Your instructions ->
Write everything from the start of the entries down to the line that contains "pyautogui.click(x=547, y=162)", including that line, as a JSON list of strings with one string per line. Leave out blank lines and the pictures.

Part of a data file ->
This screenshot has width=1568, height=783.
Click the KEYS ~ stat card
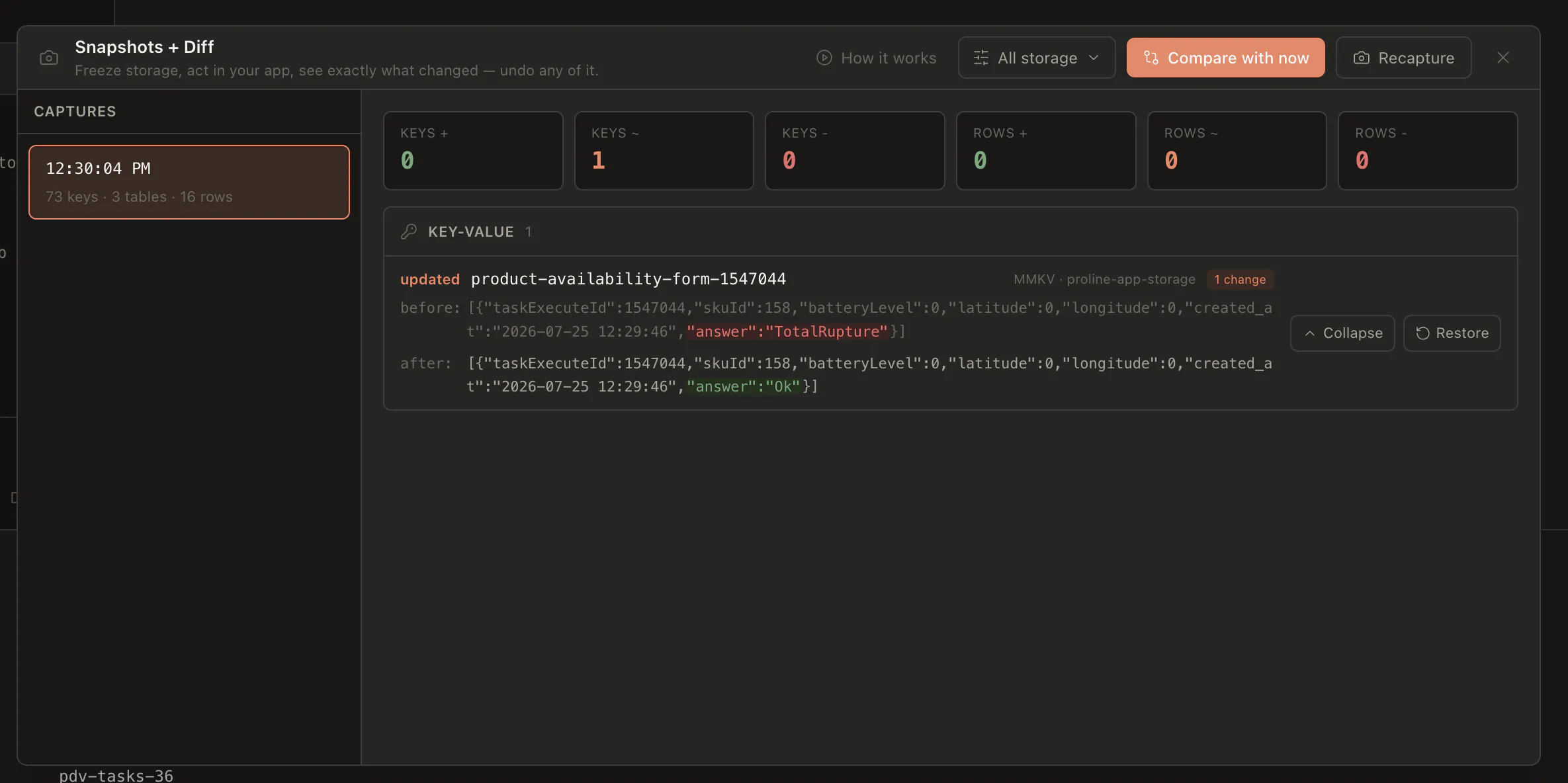click(x=664, y=151)
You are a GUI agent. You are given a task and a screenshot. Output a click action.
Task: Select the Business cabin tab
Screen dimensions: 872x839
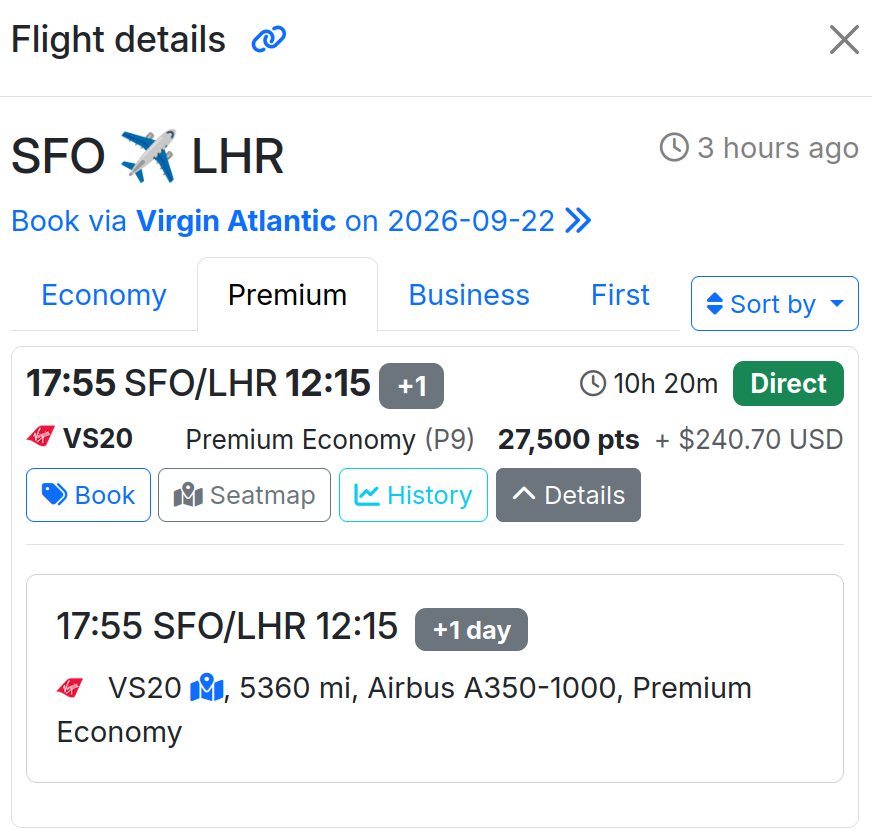(469, 295)
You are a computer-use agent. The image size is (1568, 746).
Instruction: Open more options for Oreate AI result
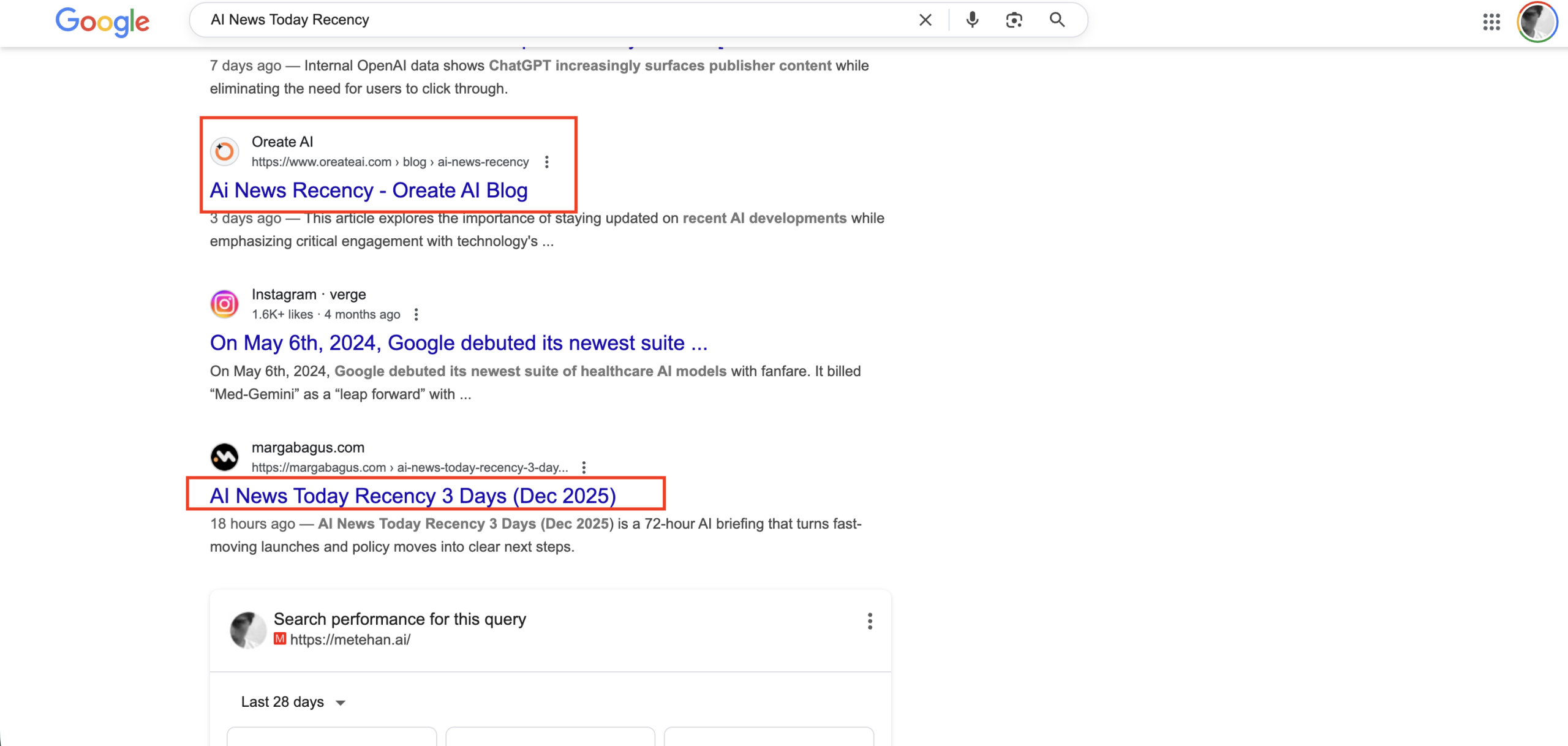pyautogui.click(x=547, y=162)
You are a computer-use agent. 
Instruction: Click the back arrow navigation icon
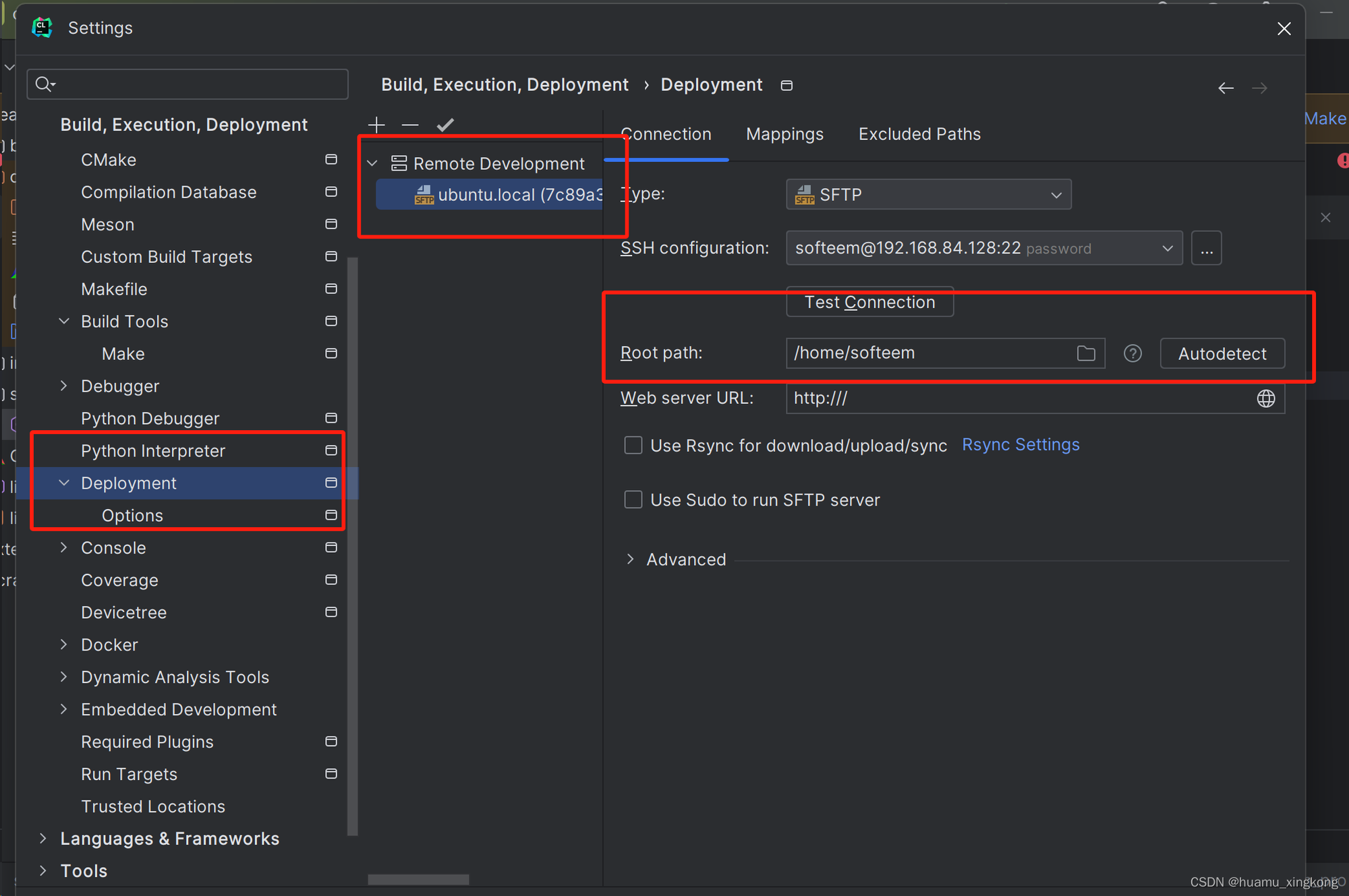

Reply ->
[
  "This screenshot has width=1568, height=783.",
  "Click the KEYS ~ stat card",
  "click(x=664, y=151)",
  "You are a GUI agent. You are given a task and a screenshot. Output a click action.",
  "Task: Select the Business cabin tab",
  "Screen dimensions: 872x839",
  "(469, 295)",
  "You are a computer-use agent. The image size is (1568, 746).",
  "Instruction: Open more options for Oreate AI result",
  "pyautogui.click(x=547, y=162)"
]